Secara historis, paradigma orientalis terhadap Islam ada yang bersifat subyektif dan obyektif yang bisa ditengarai dari era aktivitas penelitian mereka. Para orientalis periode awal dalam mengkaji Islam memiliki tujuan untuk mendegradasi Islam dari dalam. Eksistensi orientalisme bukan hanya wacana akademis tetapi memiliki motif politis, ekonomi dan keagamaan. Secara politis, kajian orientalis tentang dunia Timur untuk kepentingan politik kolonialisme Eropa dalam rangka menguasai dunia Islam. Namun seiring berlalunya waktu, mulai muncul adanya kesadaran dalam mengkaji Islam secara obyektif di kalangan para orientalis.[1]

Yang terakhir, yang menjadi kajian tulisan ini, adalah Thomas Arnold (1864-1930 M) dari Inggris dengan karyanya yang berjudul Preaching of Islam yang telah diterjemahkan ke dalam banyak bahasa termasuk Turki, Urdu, Arab dan Bahasa Indonesia.

  1. Rumusan Masalah

Berdasarkan latar belakang di atas maka rumusan masalah dalam makalah ini adalah sebagai berikut:

  1. Apa definisi orientalisme dan obyektifitas?
  2. Siapa saja orientalis yang dianggap obyektif?
  3. Apa saja obyektifitas Thomas W. Arnold?

 

  1. Tujuan

Berikut adalah tujuan dari makalah ini:

  1. Mengetahui dan memahami definisi orientalisme dan obyektifitas.
  2. Mengetahui dan memahami secara ringkas kalangan orientalis yang obyektif
  3. Mengetahui dan memahami obyektifitas Thomas W. Arnold.

 

BAB II

PEMBAHASAN

  1. Definisi
  2. Orientalisme

Secara etimologis, istilah “Orient” berasal dari kata Latin oriens yang berarti “timur” (literal. “terbit”). Penggunaan kata “terbit” untuk merujuk ke timur (tempat matahari terbit). Istilah yang berlawanan adalah  ” Occident” (Barat) berasal dari kata Latin occidens, yang berarti barat (literal: terbenam). Istilah ini berarti barat (tempat matahari terbenam) tetapi tidak digunakan lagi dalam bahasa Inggris, dan digantikan dengan “Western world”.[2] Orientalis dan Orientalisme dalam Kamus Bahasa Indonesia adalah ilmu pengetahuan tentang ketimuran atau tentang budaya ketimuran.
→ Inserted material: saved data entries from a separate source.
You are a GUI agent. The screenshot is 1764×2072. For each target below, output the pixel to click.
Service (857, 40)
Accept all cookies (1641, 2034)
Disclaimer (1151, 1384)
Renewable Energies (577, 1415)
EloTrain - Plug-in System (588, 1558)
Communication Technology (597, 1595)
Orientalisme berasal dari kata Inggris orient yang bermakna “the countries in the east and southeast of Asia” (negara-negara di timur, khususunya Asia tenggara).[3] Dalam bahasa Inggris British, istilah Oriental kadang masih digunakan untuk menyebut orang-orang dari Asia Timur dan Tenggara (seperti yang berasal dari Cina, Jepang, Korea, Indonesia, Malaysia, Filipina, Myanmar, Singapura, Thailand, Vietnam, Kamboja, Mongolia dan Laos).[4] Sementara, dalam bahasa Inggris Amerika, istilah Oriental mungkin terdengar kuno atau bahkan dianggap merendahkan oleh beberapa orang, terutama bila digunakan sebagai kata benda.[5] John Kuo Wei Tchen, direktur Asian/Pacific/American Studies Program and Institute di Universitas New York, mengatakan kritik dasar istilah tersebut dimulai di AS selama pergeseran budaya pada 1970-an. Dia mengatakan: “Dengan gerakan anti-perang Amerika Serikat di tahun 60-an dan awal 70-an, banyak orang Amerika-Asia mengidentifikasi istilah ‘Oriental’ dengan proses Barat yang rasialisasi orang Asia sebagai lawan selamanya ‘lainnya'”, dengan membuat perbedaan antara asal-usul leluhur “Barat” dan “Timur”.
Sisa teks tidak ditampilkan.